With the economy slowly rebounding from a downward spiral, job creation is a hot-button issue in regions throughout the country. Working with the Slate Belt Council of Governments and the Slate Belt Business Incubator Program, an ambitious Technology Clinic team of six students is developing a green, low-speed vehicle (solar golf cart) for possible manufacture in that region.

“Integrating community members is always beneficial because it allows us to create ties and connections in this region that span well beyond the College,” explains policy studies major Jayne Miller ’10 (Bethel, Pa.). “It also gives our project depth; as we met people, our venture was more than a hypothetical situation relating to job creation. We know the faces and names of individuals who have a real stake in this region and are looking at our analysis to improve the quality of life in the Slate Belt.”

In addition to Miller, the team consists of engineering studies majors Dietrich Hoefner ’10 (Takoma Park, Md.) and Adam Lessen ’10 (Dresher, Pa.), geology major Emily Melvin ’12 (Seaford, N.Y.), government & law and anthropology & sociology double major Zachary Romano ’10 (Hawley, Pa.), and electrical and computer engineering major Shailesh Shrestha ’11 (Pokhara, Nepal). Dan Bauer, professor of anthropology and sociology; William Hornfeck, professor of electrical and computer engineering; and Joe Shieber, assistant professor of philosophy, are the faculty advisers.

The team began by researching the region to gain a sense of current business challenges, focusing on zoning issues and permits. It also studied the green golf cart, an idea from Hornfeck, as an example of something that can be manufactured in the Slate Belt. The students also explored the financial feasibility of starting a project of this magnitude.

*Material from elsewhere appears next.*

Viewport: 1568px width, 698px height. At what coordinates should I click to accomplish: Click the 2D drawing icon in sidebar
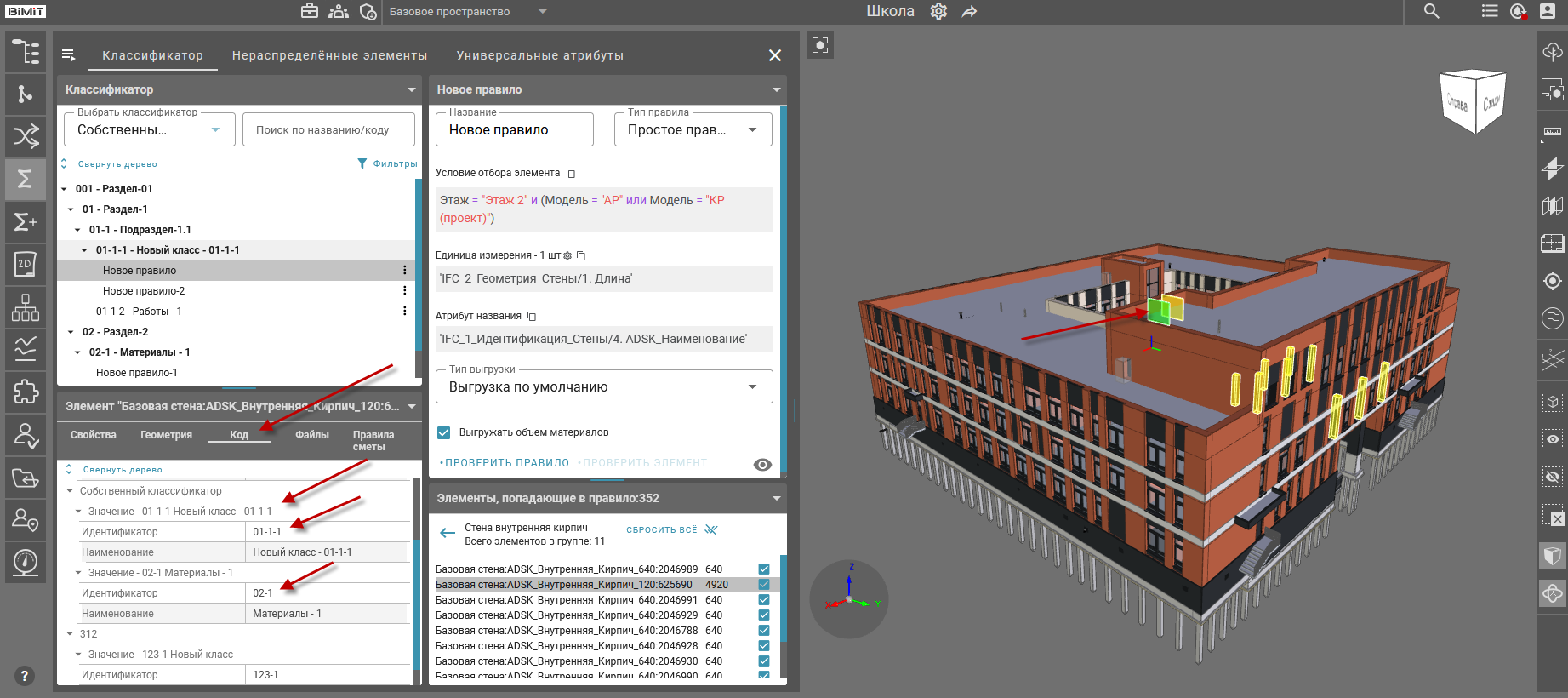pos(25,264)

As they worked to get the project off the ground, the group’s major goal was to design creative solutions, such as the solar golf cart, and determine how those ideas could be put into practice in the community. But, Miller warns, the project is a process and will take time. Still the team is pleased with its progress and how it integrated perspectives from a variety of disciplines to take on a complex problem.

“As we are an entirely interdisciplinary team, I found observing the process of my peers from other fields to be the most rewarding,” says Miller. “My contributions were rooted in communicating with members of the Slate Belt and tackling the issue from a very ‘right-brained’ place. When it came time to talk finance or engineer a product to be manufactured, I took on the role of humble observer to see what the rest of the team would come up with.”

The students also took on the roles of teachers as they showed off skills foreign to their counterparts in different majors.

“We all come from such different backgrounds and contribute so uniquely to the final product,” says Miller. “It was [satisfying] to be in an environment where you’re allowing peers to show you how it is they attack a problem or what it is exactly they’ve been studying at Lafayette for the past four years. I learned the most from fellow students who sat in Dan Bauer’s office with me every week than from anything else.”